Nostalgia may be comforting, but there's no looking back

They say that nostalgia isn't what it used to be, and that applies to journalism and communication in general as much as it does to any other trade. How do we research for news today as journalists? Does our dependence on the Internet make us lazy or more efficient? Are we part of a spoilt generation whose teachers would have scoffed at what they doubtless would have regarded as our over-reliance on electronic information systems?

For people of a certain age, who started out in the profession in the 1980s or earlier, looking back through the archives was a time-consuming task. Starting out on a weekly in a sleepy provincial town, getting the background to an article was either the result of asking the long-serving News Editor, or going to the filing cabinets and hoping that whoever was there last had put the cut-out articles glued to a piece of typing paper back in alphabetical order.

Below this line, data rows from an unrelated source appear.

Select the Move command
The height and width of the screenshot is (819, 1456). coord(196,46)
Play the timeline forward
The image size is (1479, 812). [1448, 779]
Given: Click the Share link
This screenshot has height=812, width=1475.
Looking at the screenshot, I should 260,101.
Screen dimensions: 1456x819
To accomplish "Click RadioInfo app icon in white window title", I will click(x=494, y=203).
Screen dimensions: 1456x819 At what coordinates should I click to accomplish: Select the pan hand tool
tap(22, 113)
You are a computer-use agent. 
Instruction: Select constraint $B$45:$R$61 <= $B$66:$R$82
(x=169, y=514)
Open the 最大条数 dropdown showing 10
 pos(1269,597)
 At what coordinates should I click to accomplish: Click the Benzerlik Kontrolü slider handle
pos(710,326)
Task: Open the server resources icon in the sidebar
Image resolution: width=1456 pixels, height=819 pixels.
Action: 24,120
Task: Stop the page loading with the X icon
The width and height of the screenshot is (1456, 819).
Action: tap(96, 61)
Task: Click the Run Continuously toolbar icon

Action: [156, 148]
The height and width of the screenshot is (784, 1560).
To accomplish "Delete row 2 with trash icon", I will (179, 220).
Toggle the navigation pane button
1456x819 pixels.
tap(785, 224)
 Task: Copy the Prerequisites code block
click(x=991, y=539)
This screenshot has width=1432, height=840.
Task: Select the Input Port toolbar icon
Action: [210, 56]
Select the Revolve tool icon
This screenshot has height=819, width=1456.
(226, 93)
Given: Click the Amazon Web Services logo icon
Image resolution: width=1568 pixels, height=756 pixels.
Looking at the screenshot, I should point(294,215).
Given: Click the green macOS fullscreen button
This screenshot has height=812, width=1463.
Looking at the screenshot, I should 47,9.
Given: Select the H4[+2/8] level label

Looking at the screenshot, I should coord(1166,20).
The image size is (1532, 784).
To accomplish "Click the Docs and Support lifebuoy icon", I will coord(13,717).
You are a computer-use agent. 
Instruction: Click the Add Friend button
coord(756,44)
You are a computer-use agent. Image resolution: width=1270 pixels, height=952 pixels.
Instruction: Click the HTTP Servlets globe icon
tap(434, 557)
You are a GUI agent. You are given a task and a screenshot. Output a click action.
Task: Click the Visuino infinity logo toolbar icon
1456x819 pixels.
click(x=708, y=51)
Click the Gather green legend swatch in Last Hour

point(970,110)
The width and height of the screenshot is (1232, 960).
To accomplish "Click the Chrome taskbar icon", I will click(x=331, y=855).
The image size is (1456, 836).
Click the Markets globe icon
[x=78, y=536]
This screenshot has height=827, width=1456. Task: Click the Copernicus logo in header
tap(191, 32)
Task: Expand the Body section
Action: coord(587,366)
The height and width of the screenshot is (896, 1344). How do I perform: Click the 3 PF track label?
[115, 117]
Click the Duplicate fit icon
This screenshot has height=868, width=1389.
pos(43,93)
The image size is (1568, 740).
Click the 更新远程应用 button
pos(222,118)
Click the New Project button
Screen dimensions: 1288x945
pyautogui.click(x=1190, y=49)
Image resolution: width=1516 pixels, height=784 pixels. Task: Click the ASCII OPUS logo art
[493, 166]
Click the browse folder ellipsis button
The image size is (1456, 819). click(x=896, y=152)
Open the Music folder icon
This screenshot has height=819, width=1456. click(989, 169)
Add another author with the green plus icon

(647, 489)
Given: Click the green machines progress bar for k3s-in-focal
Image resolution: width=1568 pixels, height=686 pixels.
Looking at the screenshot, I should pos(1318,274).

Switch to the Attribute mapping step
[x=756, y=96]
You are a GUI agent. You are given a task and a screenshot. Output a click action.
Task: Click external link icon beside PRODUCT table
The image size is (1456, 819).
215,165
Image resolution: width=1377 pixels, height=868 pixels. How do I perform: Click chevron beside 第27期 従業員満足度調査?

Moving from a weekly newspaper to a daily, however, was like a breath of fresh air. A bigger operation has more resources, and a dedicated library with staff who would find the article for you. It took an hour or two, but you would eventually receive it. However, the deadline at a daily paper, in contrast to the more relaxed atmosphere at a weekly paper or magazine, meant you could not afford to wait that long. As a result, unpleasant arguments and the pulling of strings were a near-daily occurrence.

Today, even the pedestrian weekly newspaper has gone digital. The papers are still printed, but with all articles and pictures saved on computerized systems, they are easily retrievable. Type in a keyword and the articles appear in a jiffy. And if you are searching for information for a new article, then a quick Google search provides you with a wealth of data in a second or less. What would today's journalists make of an early-morning newsroom of yester-year where reporters are energetically riffling through the pages for news they may have missed or items that they could take as the basis for a new article? One shudders to think of the ridicule that would have come our way.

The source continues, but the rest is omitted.